Bupati Kolaka Utara, Nurrahman Umar, menegaskan bahwa pemerintah daerah tidak ingin lagi hanya menjadi pemasok bahan mentah. Fokus utama saat ini adalah menghadirkan industri pengolahan agar nilai tambah ekonomi dapat dinikmati langsung di daerah.
“Yang kami harapkan adalah hadirnya industri yang mengolah bahan baku dari Kolaka Utara menjadi produk bernilai tambah tinggi untuk pasar domestik maupun ekspor. Ini akan menciptakan lapangan kerja dan meningkatkan kesejahteraan masyarakat,” ujarnya dikutip dari siaran resmi.
Kakao dan Kelapa Jadi Magnet Investasi
Dalam forum tersebut, kakao dan kelapa menjadi komoditas utama yang ditawarkan kepada investor. Selain itu, pemerintah daerah juga membuka peluang investasi untuk pengembangan kopi dan cengkeh.
Menariknya, kakao Kolaka Utara disebut memiliki karakteristik aroma khas yang membedakannya dari daerah lain. Bahkan, hasil kerja sama sebelumnya dengan mitra internasional dari Francis menunjukkan adanya potensi premium pada komoditas ini.
“Ada rekomendasi dari Francis yang menyebut kakao Kolaka Utara memiliki aroma khas rempah. Ini menjadi daya tarik tersendiri,” kata Nurrahman.
Industri Masih Skala Kecil, Target Naik Kelas
Saat ini, sektor pengolahan kakao di Kolaka Utara masih didominasi industri rumah tangga. Akibatnya, sebagian besar hasil panen petani masih dijual dalam bentuk bahan mentah tanpa proses nilai tambah.
“Pernah ada industri kakao, tetapi masih home industry dan belum mampu memenuhi kebutuhan pasar. Karena itu kami membuka ruang investasi seluas-luasnya,” jelasnya.
Pemerintah daerah juga menyoroti tantangan kualitas ekspor, terutama terkait kebiasaan petani yang belum melakukan fermentasi. Namun, perubahan pola ini dinilai dapat terjadi jika harga jual memberikan insentif yang memadai.
“Kalau harga bagus, petani pasti mengikuti standar pasar internasional,” tegasnya.
Dukungan Pemerintah dan Kepastian Investasi
Pemkab Kolaka Utara memastikan dukungan penuh terhadap investor, termasuk kepastian hukum dan koordinasi lintas pemerintah provinsi hingga pusat untuk menjaga iklim usaha tetap kondusif.
Dukungan juga datang dari Pemerintah Provinsi Sulawesi Tenggara.
Kepala Dinas Perindustrian dan Perdagangan Sultra, Sukanto Toding, menyatakan pihaknya mendorong pembentukan sentra industri kecil menengah (IKM) berbasis kakao dan kelapa.
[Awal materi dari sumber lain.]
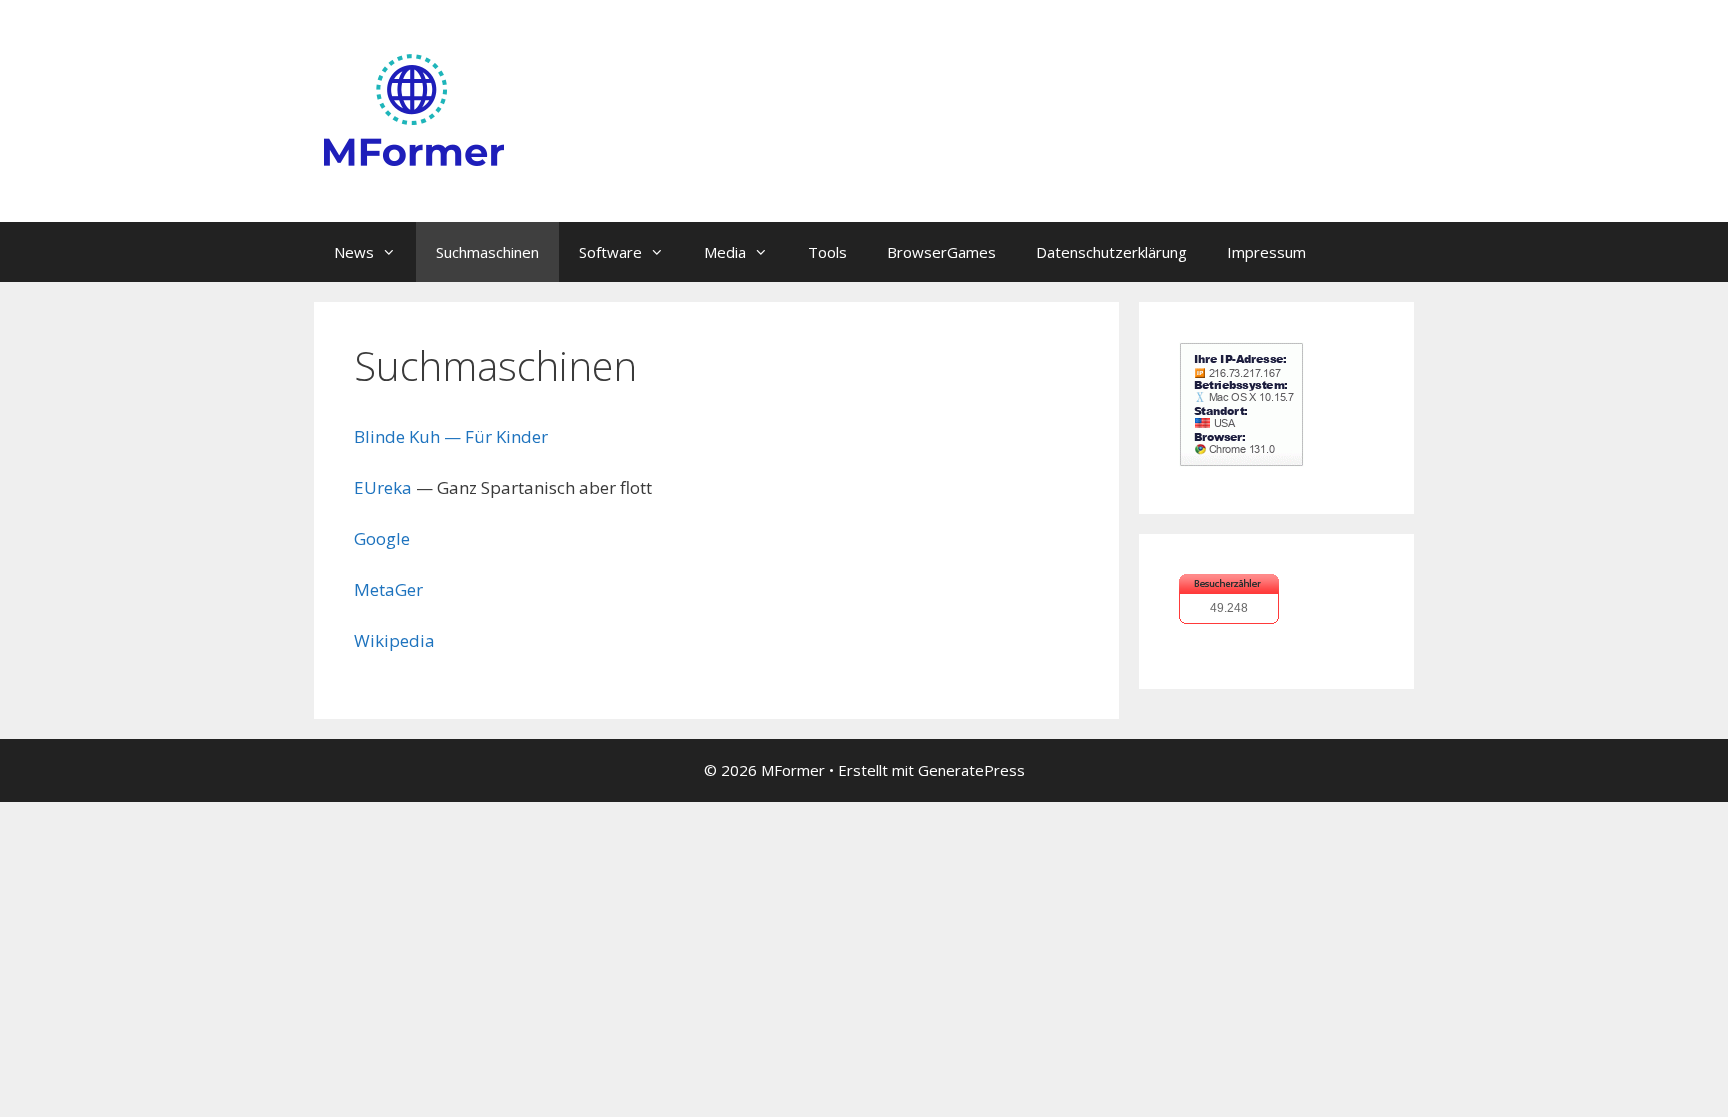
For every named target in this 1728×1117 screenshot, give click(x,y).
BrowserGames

“Kami berharap terbentuk sentra IKM sehingga terjadi peningkatan nilai tambah sekaligus penyerapan tenaga kerja,” ujarnya.
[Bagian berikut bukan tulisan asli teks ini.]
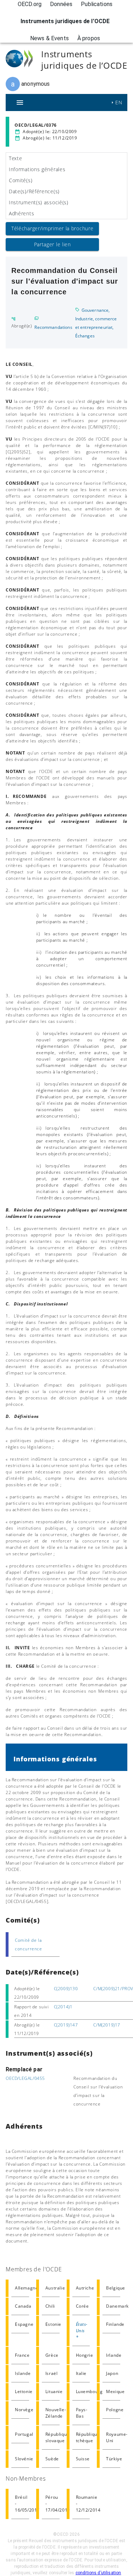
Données (61, 4)
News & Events (49, 38)
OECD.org (29, 4)
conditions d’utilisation (98, 2572)
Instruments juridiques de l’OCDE (65, 21)
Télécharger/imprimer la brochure (52, 228)
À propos (88, 38)
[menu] (19, 102)
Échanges (85, 336)
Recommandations (53, 327)
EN (118, 102)
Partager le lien (52, 244)
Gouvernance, (96, 310)
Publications (96, 4)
Dorongan Transformasi Ekonomi Daerah
Wakil Ketua DPRD Kolaka Utara, Agusdin, menilai forum ini menjadi langkah penting dalam mengubah struktur ekonomi daerah dari berbasis bahan mentah menjadi industri pengolahan.
“Kolaka Utara tidak boleh lagi hanya memproduksi bahan baku. Harus ada produk turunan yang meningkatkan ekonomi masyarakat,” katanya.
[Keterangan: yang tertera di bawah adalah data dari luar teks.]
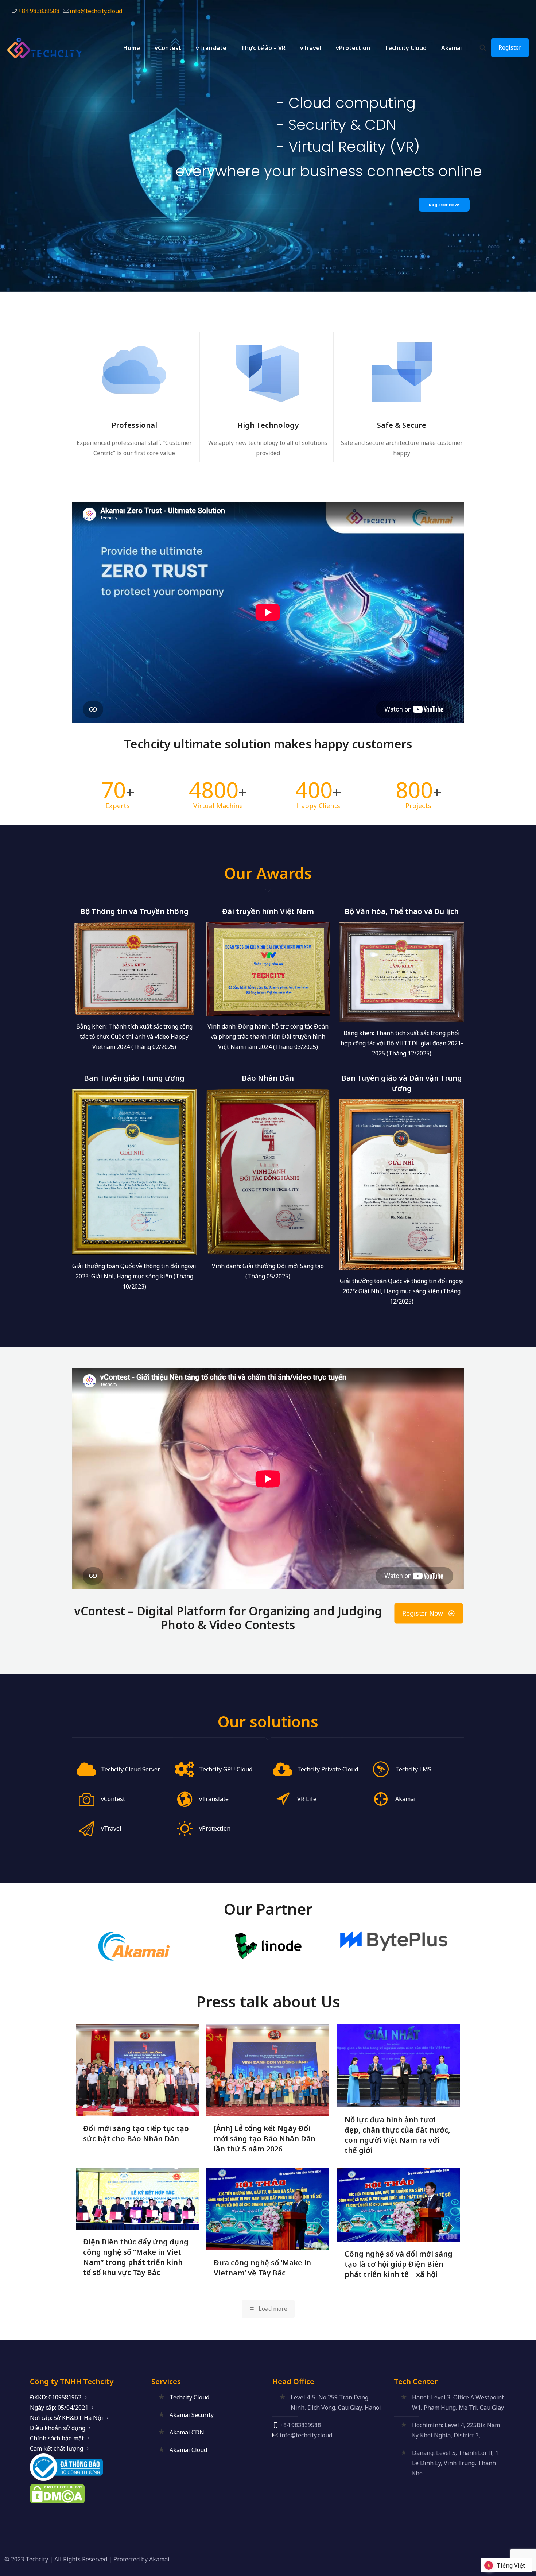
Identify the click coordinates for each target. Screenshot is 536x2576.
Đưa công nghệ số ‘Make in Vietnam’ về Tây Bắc (262, 2268)
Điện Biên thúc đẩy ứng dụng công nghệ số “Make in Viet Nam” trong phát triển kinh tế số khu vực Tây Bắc (136, 2257)
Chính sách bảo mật (57, 2438)
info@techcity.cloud (96, 11)
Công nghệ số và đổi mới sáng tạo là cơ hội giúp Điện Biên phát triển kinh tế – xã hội (399, 2264)
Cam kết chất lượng (56, 2448)
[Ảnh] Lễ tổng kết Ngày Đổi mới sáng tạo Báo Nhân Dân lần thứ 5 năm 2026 (264, 2138)
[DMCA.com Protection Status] (57, 2501)
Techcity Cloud (189, 2397)
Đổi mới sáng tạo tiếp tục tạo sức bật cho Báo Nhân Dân (136, 2133)
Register (509, 47)
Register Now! (444, 205)
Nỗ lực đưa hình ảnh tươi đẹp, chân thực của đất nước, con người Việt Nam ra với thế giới (397, 2135)
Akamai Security (192, 2415)
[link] (134, 1946)
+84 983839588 (38, 11)
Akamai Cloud (188, 2450)
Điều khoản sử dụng (57, 2428)
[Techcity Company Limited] (51, 47)
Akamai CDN (187, 2432)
Forum ini juga mempertemukan pemerintah daerah dengan investor nasional dan internasional, pelaku usaha, akademisi, lembaga keuangan, hingga perwakilan perdagangan luar negeri. Agenda meliputi business matching hingga penandatanganan kerja sama awal seperti Letter of Intent dan MoU.
Pemkab Kolaka Utara menargetkan forum ini menjadi pintu awal percepatan investasi industri hilir sekaligus memperkuat posisi daerah dalam rantai perdagangan nasional dan global. (MS Network)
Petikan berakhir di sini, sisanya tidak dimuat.